The Phantom Penny

Posted: June 20, 2011 in South Korea

Is getting my penny back too much to ask?

As many of you know, tax is not charged for any items bought on a military post, regardless of the price, quantity, or good.  If something has a price tag of $4.99, you pay $4.99.  And that is where the fun begins.

The first time the phantom penny phenomenon occurred, I was a recent arrival to 1st Replacement Company, USAG Yongson in Seoul, South Korea.  I don’t recall the item I was purchasing, or the exact amount, but what I do recall was being completely dumbfounded when I did not receive a penny from the cashier — who happened to be South Korean — when the change from my purchase totaled $ .01.  I stared blankly at the nice lady while my face gave an expression you might see had I just witnessed my dog being hit by a car while she returned said expression with one that told me, “Listen, foreigner, if you don’t have any other business to conduct, please get the hell out of my line.”

I gladly obliged assuming the case of the missing penny, in this instance, was an accident and since the amount in question was only one cent, I felt it wasn’t remotely worth trying to topple the language barrier.  Stuff like this happens and it is not likely that I would’ve kept the penny anyways as I’m a firm believer in the “Take-a-Penny, Leave-a-Penny” trays and probably would have just tossed my loose change in that direction.

And then it happened again.

Twice has me a little puzzled but I can still chalk it up to sheer coincidence.  After all, Koreans are notorious for seemingly being in a hurry simply because they want to get the job done so I could possibly rationalize closing the cash register drawer a little too quickly.  Again, it is only a penny, right?

And then it happened a third and fourth time at Yongsan, but never with the same cashier.

I’m starting to get a little angry, I mean I want my penny.  It is sheer principal for me at this point like when a waitress at a nice, sit-down restaurant assumes every bit of change from that $20 you used to pay off the tab is hers.  Even if it was going to be hers, nobody likes presumption and in my case, these cashiers were assuming I didn’t want my penny.  How dare they.

And then it happened again, most recently here at Camp Stanley.
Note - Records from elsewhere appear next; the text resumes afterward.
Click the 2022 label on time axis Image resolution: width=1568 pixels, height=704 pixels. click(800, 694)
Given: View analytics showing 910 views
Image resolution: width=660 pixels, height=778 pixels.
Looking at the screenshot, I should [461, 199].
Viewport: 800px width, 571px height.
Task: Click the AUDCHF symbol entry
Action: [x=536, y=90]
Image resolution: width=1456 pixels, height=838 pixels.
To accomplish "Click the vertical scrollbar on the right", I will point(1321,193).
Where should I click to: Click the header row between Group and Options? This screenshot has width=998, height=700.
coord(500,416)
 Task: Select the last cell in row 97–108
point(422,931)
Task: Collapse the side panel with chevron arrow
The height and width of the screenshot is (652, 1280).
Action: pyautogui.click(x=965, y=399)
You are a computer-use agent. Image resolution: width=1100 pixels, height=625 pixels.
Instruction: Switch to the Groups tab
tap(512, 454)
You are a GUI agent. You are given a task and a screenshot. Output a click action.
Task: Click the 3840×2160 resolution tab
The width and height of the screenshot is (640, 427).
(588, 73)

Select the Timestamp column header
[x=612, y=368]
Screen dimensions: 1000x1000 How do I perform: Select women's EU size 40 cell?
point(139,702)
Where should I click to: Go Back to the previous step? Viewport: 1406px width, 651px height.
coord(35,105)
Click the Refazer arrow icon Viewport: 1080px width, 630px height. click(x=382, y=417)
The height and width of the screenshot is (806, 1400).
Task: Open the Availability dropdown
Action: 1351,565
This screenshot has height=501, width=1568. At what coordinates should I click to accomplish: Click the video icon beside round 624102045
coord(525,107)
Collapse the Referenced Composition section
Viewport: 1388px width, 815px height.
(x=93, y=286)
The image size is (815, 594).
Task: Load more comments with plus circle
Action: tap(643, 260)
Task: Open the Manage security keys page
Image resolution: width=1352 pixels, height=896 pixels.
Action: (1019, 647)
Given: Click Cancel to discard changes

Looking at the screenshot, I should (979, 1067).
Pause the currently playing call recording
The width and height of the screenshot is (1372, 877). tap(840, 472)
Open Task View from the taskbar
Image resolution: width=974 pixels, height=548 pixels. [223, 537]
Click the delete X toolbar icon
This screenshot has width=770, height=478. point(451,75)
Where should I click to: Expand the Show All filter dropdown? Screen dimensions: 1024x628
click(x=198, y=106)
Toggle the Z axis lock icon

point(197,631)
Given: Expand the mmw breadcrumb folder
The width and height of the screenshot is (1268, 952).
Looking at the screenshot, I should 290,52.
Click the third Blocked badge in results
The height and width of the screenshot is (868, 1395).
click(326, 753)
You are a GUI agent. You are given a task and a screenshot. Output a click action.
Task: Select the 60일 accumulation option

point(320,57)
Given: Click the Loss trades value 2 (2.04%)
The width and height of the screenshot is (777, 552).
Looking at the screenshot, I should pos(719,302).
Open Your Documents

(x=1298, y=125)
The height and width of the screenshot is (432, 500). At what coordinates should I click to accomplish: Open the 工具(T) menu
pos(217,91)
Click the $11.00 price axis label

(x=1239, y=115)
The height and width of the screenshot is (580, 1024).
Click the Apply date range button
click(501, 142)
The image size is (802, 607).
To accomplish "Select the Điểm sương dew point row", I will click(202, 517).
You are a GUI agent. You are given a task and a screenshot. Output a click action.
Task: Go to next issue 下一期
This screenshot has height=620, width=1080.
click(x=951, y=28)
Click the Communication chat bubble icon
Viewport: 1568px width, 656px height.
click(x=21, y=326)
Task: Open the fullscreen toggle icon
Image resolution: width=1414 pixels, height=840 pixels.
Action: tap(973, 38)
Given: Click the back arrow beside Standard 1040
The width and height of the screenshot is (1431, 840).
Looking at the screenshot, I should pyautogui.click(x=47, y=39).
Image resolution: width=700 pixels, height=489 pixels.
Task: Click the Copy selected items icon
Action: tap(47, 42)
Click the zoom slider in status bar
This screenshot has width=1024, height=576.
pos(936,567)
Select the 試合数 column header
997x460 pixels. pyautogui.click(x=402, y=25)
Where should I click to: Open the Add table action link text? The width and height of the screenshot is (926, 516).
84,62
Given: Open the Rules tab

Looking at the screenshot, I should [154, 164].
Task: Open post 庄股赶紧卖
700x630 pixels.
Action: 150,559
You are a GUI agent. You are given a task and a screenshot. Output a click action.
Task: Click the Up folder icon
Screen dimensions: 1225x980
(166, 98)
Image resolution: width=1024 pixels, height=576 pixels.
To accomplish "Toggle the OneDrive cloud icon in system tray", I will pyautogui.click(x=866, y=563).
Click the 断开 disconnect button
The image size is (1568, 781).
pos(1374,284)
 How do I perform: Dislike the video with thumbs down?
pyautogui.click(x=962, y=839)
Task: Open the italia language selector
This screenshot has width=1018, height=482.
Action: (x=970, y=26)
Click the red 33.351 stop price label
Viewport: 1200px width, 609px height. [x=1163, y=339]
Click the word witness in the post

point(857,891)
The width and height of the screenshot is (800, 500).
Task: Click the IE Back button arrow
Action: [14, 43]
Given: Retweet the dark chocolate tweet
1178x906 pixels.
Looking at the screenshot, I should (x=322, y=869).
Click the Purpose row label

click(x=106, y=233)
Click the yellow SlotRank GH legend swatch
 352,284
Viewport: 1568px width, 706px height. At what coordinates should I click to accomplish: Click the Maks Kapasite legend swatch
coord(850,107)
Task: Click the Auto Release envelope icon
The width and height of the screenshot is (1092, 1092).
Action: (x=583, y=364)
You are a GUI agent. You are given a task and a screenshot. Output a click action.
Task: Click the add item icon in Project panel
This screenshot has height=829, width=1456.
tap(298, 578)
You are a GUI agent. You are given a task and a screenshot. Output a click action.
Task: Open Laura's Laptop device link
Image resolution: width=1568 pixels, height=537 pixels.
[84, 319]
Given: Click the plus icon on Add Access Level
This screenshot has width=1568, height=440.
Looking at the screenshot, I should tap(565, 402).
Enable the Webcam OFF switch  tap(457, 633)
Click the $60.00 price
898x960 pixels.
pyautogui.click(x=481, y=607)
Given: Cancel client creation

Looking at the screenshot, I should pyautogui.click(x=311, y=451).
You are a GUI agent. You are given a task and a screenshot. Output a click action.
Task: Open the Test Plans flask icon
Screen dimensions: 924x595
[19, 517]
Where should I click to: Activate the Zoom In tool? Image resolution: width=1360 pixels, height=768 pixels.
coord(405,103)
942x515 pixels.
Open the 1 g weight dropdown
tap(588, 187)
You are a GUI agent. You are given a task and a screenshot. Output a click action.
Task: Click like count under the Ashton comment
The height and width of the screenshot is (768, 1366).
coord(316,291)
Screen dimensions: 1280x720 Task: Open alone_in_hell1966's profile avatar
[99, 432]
I can no longer assume this is a Yongsan phenomenon and now I have realized I’m not even safe at my very own Camp Stanley.  I have now lost five cents to this process.  I feel helpless and alone.  My riches are slowly being pilfered from me one penny at a time with no end in sight and there isn’t a single thing I can do about it.  Sure, I can broach the issue and try to talk through my problem in simple English but that would mean holding up the line and nobody wants to be the jackass fighting with the cashier over a penny.

Now my Mom would probably voice her concern the first time this situation happened to her, after all she’s pretty frugal and also likes to bitch at the poor high school kid at the KFC drive thru when they run out of chicken (Sorry, Mom!).  Myself?  I just can’t muster up the audacity to say anything, but deep down it is eating at my core.  I mean, I could be out a whole dollar by the time I leave South Korea.  To me, that’s petty theft.

I wish I had a witty punchline or calm resolution to this story but, sadly, I don’t.  Distraught is the only way to describe my current state and I can only assume that disregarding $ .01 worth of change on a purchase is a cultural difference I’ll never fathom. I wish I could tell you that I had a brilliant plan all laid out but as of now, all that I have is my paranoia.  Soon I’ll be that guy at the grocery store toting around a solar-powered calculator as I gradually lose my sanity trying to strategically make purchases so the total results in an amount so random that the cashier will have no choice but to give me my change.

I know because I’ve seen it happen.

Victory is mine.

  1. Kelly R says:

    Nice writing Matt – enjoying your blog!

  2. Samantha says:

    Matt you crack me up. Allen would be that way over a penny too.

  3. Chris Condit says:

    Tell those Koreans you want your penny, and if they don’t I would be asking for the manager. The first few times I would have let it go like you did, but when it repeatedly kept happening, I would definitely be up in arms over this.

    Hope things are going well over there otherwise though man.

    • Matt says:

      Thanks, Chris! Things are well and I appreciate the blog feedback! Perhaps we should resurrect TNB one day…hmm…

  4. Joey Eveland says:

    only you…

  5. Joe says:

    I completely agree with you on the rant Matt. I say you learn a mildly aggressive phrase, saying how upset you are, and you would like your change back!!!

    • Matt says:

      Haha, thanks Joe! I think I have a fear of being “that guy” but I’ve pointed this out to a friend and he noticed it too. In reality its less angering and more confusing/humorous.